▸ Exercise tasks
1. Retype everything from "From here you" down to "to manage vigour." in the passage on NDVI imagery in vineyards, character for character.
2. Extend the passage on NDVI imagery in vineyards with a few more sentences, picking up after its final sentence.
___ Reading passage ___
NDVI images display the level of vegetation across a crop viewed from above. These images are used across all crop production systems to identify areas in need of management such as tailored nutrition or the use of crop protection products, such as herbicides for the control of weeds. In vines, NDVI imagery can be used to assess vigour within the vineyard and guide pruning. These initial assessments can be verified by visual inspection in a process known as ‘ground-truthing’.
From here you can decide which pruning method would best suit the vines for a given area and where it may be better to put more buds down the following season, to manage vigour.
“There will be relationships between what is above ground with what is below. By overlaying NDVI imagery with the soil maps, we can establish why some areas are stronger or weaker than others. Where its weaker, we may put less buds down or prune it differently but having the data to draw on is essential to making informed decisions. Another example would be using the number of degree days year-on-year to forecast flowering and harvest dates,” said Mr Brown.
___ Stored data ___
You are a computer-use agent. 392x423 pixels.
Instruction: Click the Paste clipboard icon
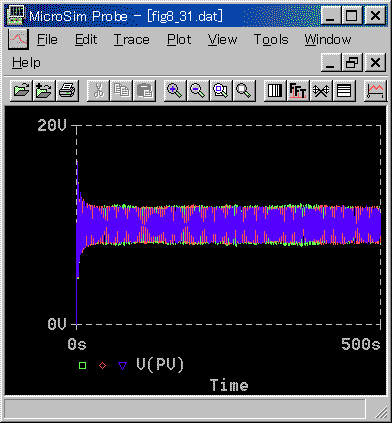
___
▸ Task-by-task results
1.
From here you can decide which pruning method would best suit the vines for a given area and where it may be better to put more buds down the following season, to manage vigour.

2.
At its most basic level, using data in this way is about aiding management decisions, but also about achieving a balance between yield and quality. The UK climate does not favour big yields of the sort seen in more warmer regions of the world, but it does favour quality. Striking a balance between yield and quality optimises the financial return to the grower.
“In practice, this can come down to something as simple as having the right leaf area to support ripening for the local climate. Good data means we can achieve it more accurately and with greater confidence,” said Mr Brown.